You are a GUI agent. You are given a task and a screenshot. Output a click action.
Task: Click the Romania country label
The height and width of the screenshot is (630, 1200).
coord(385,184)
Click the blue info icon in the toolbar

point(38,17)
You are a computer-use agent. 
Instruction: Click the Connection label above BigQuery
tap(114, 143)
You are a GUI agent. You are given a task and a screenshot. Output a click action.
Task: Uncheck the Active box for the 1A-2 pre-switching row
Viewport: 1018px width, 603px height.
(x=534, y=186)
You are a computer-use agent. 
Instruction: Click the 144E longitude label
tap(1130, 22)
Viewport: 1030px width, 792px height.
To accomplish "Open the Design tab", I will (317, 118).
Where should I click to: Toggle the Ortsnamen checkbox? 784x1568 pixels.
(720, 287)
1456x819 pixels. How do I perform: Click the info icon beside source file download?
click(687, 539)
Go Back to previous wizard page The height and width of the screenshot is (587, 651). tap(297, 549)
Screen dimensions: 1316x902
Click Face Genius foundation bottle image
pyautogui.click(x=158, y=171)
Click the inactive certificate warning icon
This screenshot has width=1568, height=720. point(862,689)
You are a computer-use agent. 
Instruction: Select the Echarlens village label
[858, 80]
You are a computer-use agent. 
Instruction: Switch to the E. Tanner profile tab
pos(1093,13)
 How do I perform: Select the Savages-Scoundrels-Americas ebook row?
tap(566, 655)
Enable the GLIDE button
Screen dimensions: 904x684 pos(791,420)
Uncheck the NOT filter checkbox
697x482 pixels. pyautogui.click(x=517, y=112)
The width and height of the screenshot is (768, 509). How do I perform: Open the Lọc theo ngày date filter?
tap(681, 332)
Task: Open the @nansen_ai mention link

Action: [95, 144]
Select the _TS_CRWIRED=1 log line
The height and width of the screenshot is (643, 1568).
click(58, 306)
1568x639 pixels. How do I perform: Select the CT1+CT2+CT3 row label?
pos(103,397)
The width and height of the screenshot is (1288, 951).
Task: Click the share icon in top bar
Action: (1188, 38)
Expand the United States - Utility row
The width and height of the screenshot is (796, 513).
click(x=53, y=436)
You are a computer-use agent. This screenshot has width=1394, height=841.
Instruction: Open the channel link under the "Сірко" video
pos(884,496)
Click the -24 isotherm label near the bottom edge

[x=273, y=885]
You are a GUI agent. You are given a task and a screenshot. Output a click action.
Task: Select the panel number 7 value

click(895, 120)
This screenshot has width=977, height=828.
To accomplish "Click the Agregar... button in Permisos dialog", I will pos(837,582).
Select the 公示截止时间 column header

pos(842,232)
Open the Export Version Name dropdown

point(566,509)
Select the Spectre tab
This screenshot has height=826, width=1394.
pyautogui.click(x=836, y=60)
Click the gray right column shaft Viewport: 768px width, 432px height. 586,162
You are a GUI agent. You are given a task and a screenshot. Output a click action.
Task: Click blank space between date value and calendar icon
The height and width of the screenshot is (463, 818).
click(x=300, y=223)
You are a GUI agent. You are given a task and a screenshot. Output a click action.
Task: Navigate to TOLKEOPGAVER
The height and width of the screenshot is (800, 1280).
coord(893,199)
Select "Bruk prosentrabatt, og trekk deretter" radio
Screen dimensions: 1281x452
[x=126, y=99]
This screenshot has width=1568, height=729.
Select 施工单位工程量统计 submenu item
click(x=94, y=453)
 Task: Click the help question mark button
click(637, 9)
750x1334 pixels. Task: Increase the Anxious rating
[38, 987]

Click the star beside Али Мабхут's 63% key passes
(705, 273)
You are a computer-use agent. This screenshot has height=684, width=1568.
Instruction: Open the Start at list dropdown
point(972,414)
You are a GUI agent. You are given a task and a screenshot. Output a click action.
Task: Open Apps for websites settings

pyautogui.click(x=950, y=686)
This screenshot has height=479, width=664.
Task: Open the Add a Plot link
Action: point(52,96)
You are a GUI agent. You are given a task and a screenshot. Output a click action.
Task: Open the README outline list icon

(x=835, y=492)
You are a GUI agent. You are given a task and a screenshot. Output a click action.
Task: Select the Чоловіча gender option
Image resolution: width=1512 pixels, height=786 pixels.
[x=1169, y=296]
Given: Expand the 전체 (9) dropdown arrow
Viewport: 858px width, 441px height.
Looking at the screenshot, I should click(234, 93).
━━━━━━━━
Output the records exactly, so that each line matches what was given.

EXPECTED ANSWER —
You are a GUI agent. You are given a task and a screenshot. Output a click action.
Task: Click the Romania country label
The height and width of the screenshot is (630, 1200).
coord(385,184)
Click the blue info icon in the toolbar

point(38,17)
You are a computer-use agent. 
Instruction: Click the Connection label above BigQuery
tap(114, 143)
You are a GUI agent. You are given a task and a screenshot. Output a click action.
Task: Uncheck the Active box for the 1A-2 pre-switching row
Viewport: 1018px width, 603px height.
(x=534, y=186)
You are a computer-use agent. 
Instruction: Click the 144E longitude label
tap(1130, 22)
Viewport: 1030px width, 792px height.
To accomplish "Open the Design tab", I will (317, 118).
Where should I click to: Toggle the Ortsnamen checkbox? 784x1568 pixels.
(720, 287)
1456x819 pixels. How do I perform: Click the info icon beside source file download?
click(687, 539)
Go Back to previous wizard page The height and width of the screenshot is (587, 651). tap(297, 549)
Screen dimensions: 1316x902
Click Face Genius foundation bottle image
pyautogui.click(x=158, y=171)
Click the inactive certificate warning icon
This screenshot has width=1568, height=720. point(862,689)
You are a computer-use agent. 
Instruction: Select the Echarlens village label
[858, 80]
You are a computer-use agent. 
Instruction: Switch to the E. Tanner profile tab
pos(1093,13)
 How do I perform: Select the Savages-Scoundrels-Americas ebook row?
tap(566, 655)
Enable the GLIDE button
Screen dimensions: 904x684 pos(791,420)
Uncheck the NOT filter checkbox
697x482 pixels. pyautogui.click(x=517, y=112)
The width and height of the screenshot is (768, 509). How do I perform: Open the Lọc theo ngày date filter?
tap(681, 332)
Task: Open the @nansen_ai mention link

Action: [95, 144]
Select the _TS_CRWIRED=1 log line
The height and width of the screenshot is (643, 1568).
click(58, 306)
1568x639 pixels. How do I perform: Select the CT1+CT2+CT3 row label?
pos(103,397)
The width and height of the screenshot is (1288, 951).
Task: Click the share icon in top bar
Action: (1188, 38)
Expand the United States - Utility row
The width and height of the screenshot is (796, 513).
click(x=53, y=436)
You are a computer-use agent. This screenshot has width=1394, height=841.
Instruction: Open the channel link under the "Сірко" video
pos(884,496)
Click the -24 isotherm label near the bottom edge

[x=273, y=885]
You are a GUI agent. You are given a task and a screenshot. Output a click action.
Task: Select the panel number 7 value

click(895, 120)
This screenshot has width=977, height=828.
To accomplish "Click the Agregar... button in Permisos dialog", I will pos(837,582).
Select the 公示截止时间 column header

pos(842,232)
Open the Export Version Name dropdown

point(566,509)
Select the Spectre tab
This screenshot has height=826, width=1394.
pyautogui.click(x=836, y=60)
Click the gray right column shaft Viewport: 768px width, 432px height. 586,162
You are a GUI agent. You are given a task and a screenshot. Output a click action.
Task: Click blank space between date value and calendar icon
The height and width of the screenshot is (463, 818).
click(x=300, y=223)
You are a GUI agent. You are given a task and a screenshot. Output a click action.
Task: Navigate to TOLKEOPGAVER
The height and width of the screenshot is (800, 1280).
coord(893,199)
Select "Bruk prosentrabatt, og trekk deretter" radio
Screen dimensions: 1281x452
[x=126, y=99]
This screenshot has width=1568, height=729.
Select 施工单位工程量统计 submenu item
click(x=94, y=453)
 Task: Click the help question mark button
click(637, 9)
750x1334 pixels. Task: Increase the Anxious rating
[38, 987]

Click the star beside Али Мабхут's 63% key passes
(705, 273)
You are a computer-use agent. This screenshot has height=684, width=1568.
Instruction: Open the Start at list dropdown
point(972,414)
You are a GUI agent. You are given a task and a screenshot. Output a click action.
Task: Open Apps for websites settings

pyautogui.click(x=950, y=686)
This screenshot has height=479, width=664.
Task: Open the Add a Plot link
Action: point(52,96)
You are a GUI agent. You are given a task and a screenshot. Output a click action.
Task: Open the README outline list icon

(x=835, y=492)
You are a GUI agent. You are given a task and a screenshot. Output a click action.
Task: Select the Чоловіча gender option
Image resolution: width=1512 pixels, height=786 pixels.
[x=1169, y=296]
Given: Expand the 전체 (9) dropdown arrow
Viewport: 858px width, 441px height.
Looking at the screenshot, I should click(234, 93).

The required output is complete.